• _DOCUMENT PASSAGE_
^^^^^^^^

Saturday, August 8, 2009

How to Burn Bridges (Without Knowing That You Have Any Matches)

Back in 1995, my career as a journalist had hit a very hard wall. Suddenly, after 15 years of producing, co-hosting and movie reviewing in radio, I could not find work anywhere in the field. Some of my misery was caused by circumstances completely out of my control. Some of it was also caused by circumstances I set in motion. (In a couple of other cases, I ended up at the mercy of the control of others.) I became aware during that time of a different and disturbing climate emerging in the media. And it had little to do with the standards I encountered when I first came in. Most of what I was seeing now was a kind of survivalism. People spent more time trying to figure out what they needed to do to keep their job rather than continuing to develop their talents at their job. In that kind of environment, I knew my chances of continuing to make a living as a journalist and film critic were in peril.

When I found myself suddenly "unhirable," it was also a strange sensation. After all, it wasn't like the skills I had been developing over the years had suddenly vanished. So why was I suddenly persona non gratis? I decided that it might be a good idea to write an article about this survivalist mentality and use what had happened to me as an illustration of it. (Besides, I had to start thinking of other ways to make a living using what I knew.)

I quickly got an editor at Toronto Life magazine interested in publishing it. All I had to do now was write it and he'd take it from there. Unfortunately, during that time, I lost my apartment due to the running out of funds. Since there were no Internet cafes in which to compose copy in those days, I could write very little, and often it was sporadic. The process took longer than I originally planned. The other problem, of course, was my anger at the circumstances before me. But the last thing I wanted the piece to be was just an ugly rant. Unfortunately, everything I wrote became coloured by my growing displeasure at what happened. As a result, I kept delaying the finished product (while continuing to write sketches of where I wanted the piece to go).

^^^^^^^^

• _SUPPLIED INFORMATION_

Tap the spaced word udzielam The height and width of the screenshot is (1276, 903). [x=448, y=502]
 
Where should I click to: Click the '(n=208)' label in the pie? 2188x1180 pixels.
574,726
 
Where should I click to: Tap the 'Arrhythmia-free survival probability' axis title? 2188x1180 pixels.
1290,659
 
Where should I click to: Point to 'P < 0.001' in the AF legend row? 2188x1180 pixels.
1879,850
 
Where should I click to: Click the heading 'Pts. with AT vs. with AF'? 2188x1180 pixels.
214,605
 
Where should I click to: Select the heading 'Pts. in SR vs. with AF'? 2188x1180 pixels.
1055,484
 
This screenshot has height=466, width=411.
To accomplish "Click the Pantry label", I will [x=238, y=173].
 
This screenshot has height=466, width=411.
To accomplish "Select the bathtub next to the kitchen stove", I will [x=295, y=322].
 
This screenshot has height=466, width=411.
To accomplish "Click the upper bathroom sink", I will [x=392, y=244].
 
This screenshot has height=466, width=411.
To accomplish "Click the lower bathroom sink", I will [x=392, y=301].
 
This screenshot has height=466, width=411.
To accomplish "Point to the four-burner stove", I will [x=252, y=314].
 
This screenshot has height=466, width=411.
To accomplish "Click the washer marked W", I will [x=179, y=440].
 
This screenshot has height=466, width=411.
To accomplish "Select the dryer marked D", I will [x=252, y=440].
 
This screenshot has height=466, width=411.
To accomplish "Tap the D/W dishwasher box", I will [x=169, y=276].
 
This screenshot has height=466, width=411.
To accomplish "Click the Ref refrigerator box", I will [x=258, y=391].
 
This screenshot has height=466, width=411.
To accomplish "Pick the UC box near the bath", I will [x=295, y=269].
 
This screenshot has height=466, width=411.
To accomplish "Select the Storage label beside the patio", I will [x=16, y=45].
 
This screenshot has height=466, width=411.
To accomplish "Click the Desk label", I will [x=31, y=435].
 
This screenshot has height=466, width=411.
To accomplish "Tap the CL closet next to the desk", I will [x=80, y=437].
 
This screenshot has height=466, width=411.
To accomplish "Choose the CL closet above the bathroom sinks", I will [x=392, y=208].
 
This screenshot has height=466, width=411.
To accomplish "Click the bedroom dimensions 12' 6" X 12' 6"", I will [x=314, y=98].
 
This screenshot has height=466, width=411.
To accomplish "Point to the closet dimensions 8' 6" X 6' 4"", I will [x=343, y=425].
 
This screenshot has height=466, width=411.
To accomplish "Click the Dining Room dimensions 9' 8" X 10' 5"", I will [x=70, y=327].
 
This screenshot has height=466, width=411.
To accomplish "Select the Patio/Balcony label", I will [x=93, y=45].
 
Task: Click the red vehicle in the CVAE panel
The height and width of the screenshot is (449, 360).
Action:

^^^^^^^^

• _WHAT THE EXERCISE ASKS_
Repeat the blog post on burning bridges between "I quickly got" and "piece to go).", inclusive, and switch "apartment" to "room".

• _RESULT OF THIS TASK_
I quickly got an editor at Toronto Life magazine interested in publishing it. All I had to do now was write it and he'd take it from there. Unfortunately, during that time, I lost my room due to the running out of funds. Since there were no Internet cafes in which to compose copy in those days, I could write very little, and often it was sporadic. The process took longer than I originally planned. The other problem, of course, was my anger at the circumstances before me. But the last thing I wanted the piece to be was just an ugly rant. Unfortunately, everything I wrote became coloured by my growing displeasure at what happened. As a result, I kept delaying the finished product (while continuing to write sketches of where I wanted the piece to go).